* Exercise data
▬▬▬▬▬▬▬▬▬▬

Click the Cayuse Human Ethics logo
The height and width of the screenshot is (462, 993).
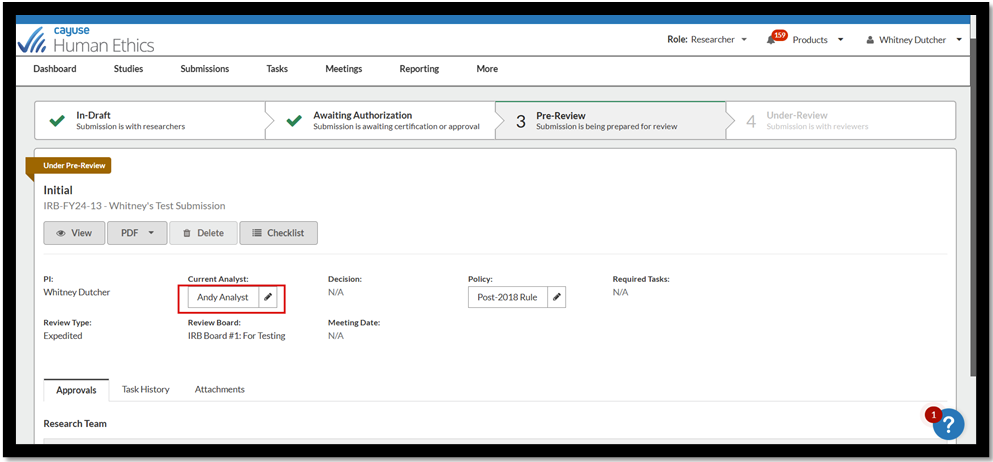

▬▬▬▬▬▬▬▬▬▬

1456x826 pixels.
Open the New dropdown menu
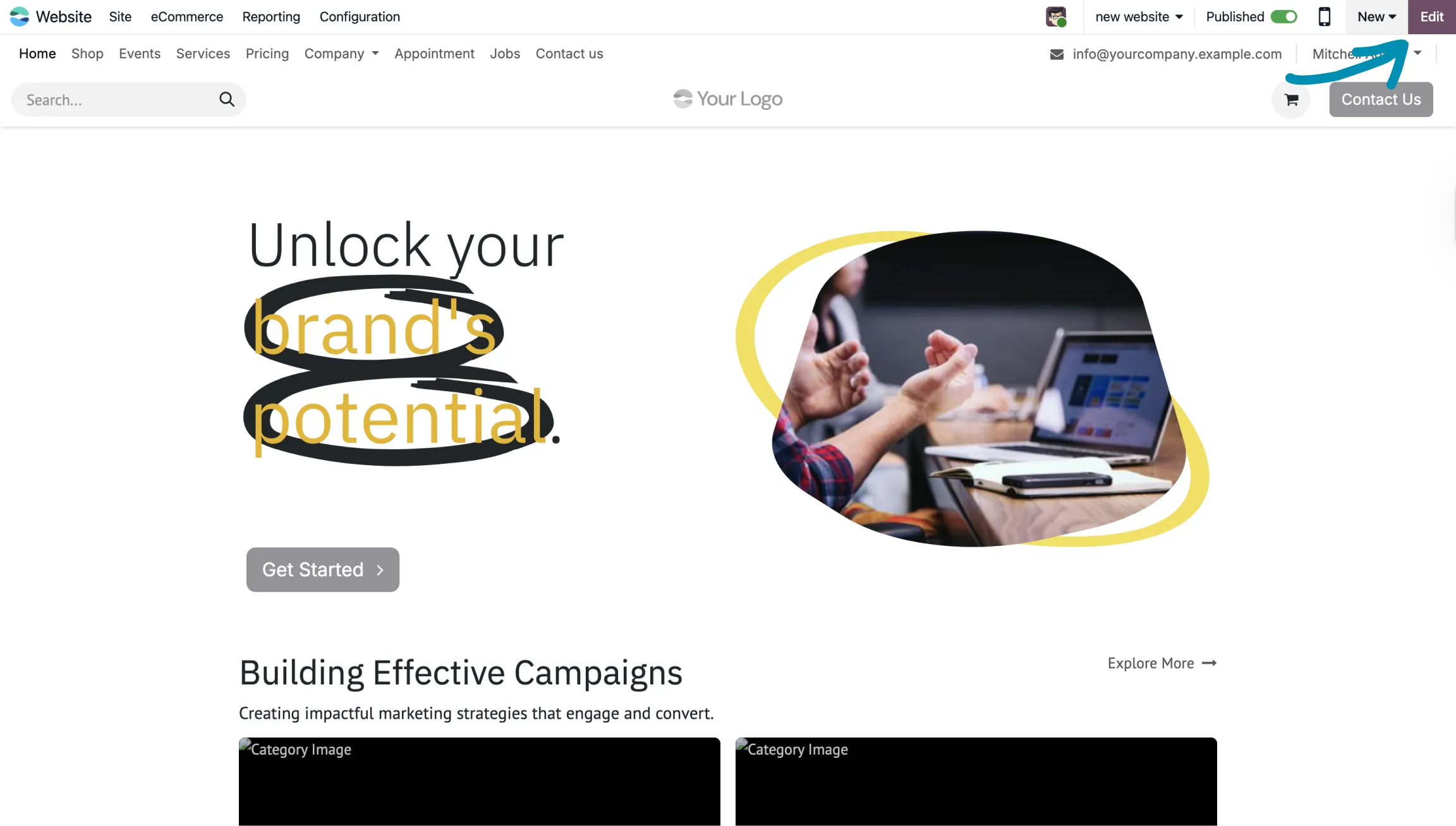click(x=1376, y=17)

▬▬▬▬▬▬▬▬▬▬

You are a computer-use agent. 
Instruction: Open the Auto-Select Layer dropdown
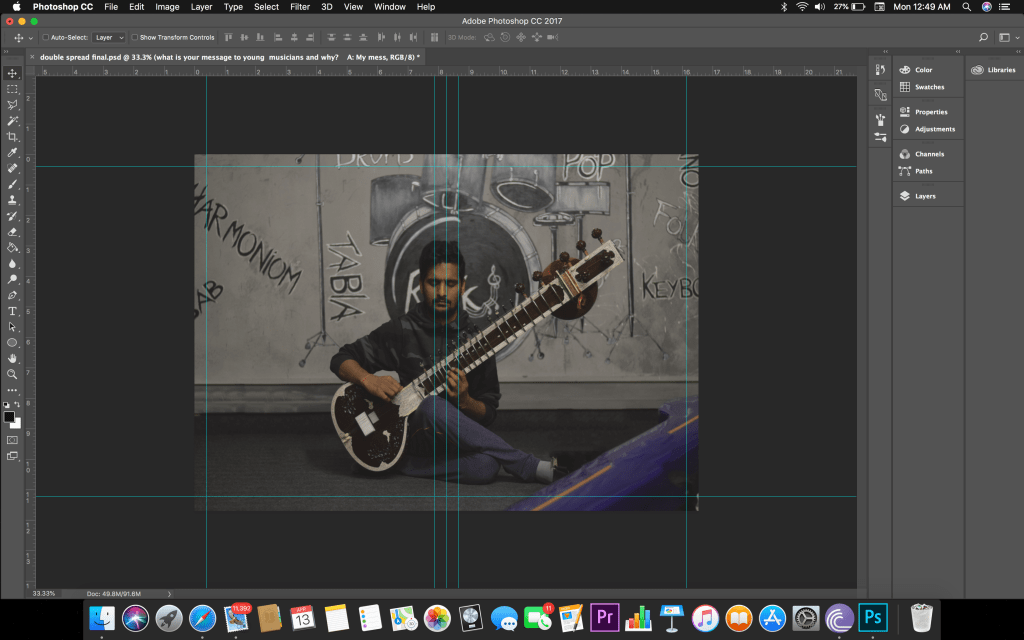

▬▬▬▬▬▬▬▬▬▬

Taking the entries above, write out exactly the lines starting with the line containing "You are a computer-use agent." and going on through the line containing "Instruction: Open the", both included, and nothing else.

You are a computer-use agent. 
Instruction: Open the Auto-Select Layer dropdown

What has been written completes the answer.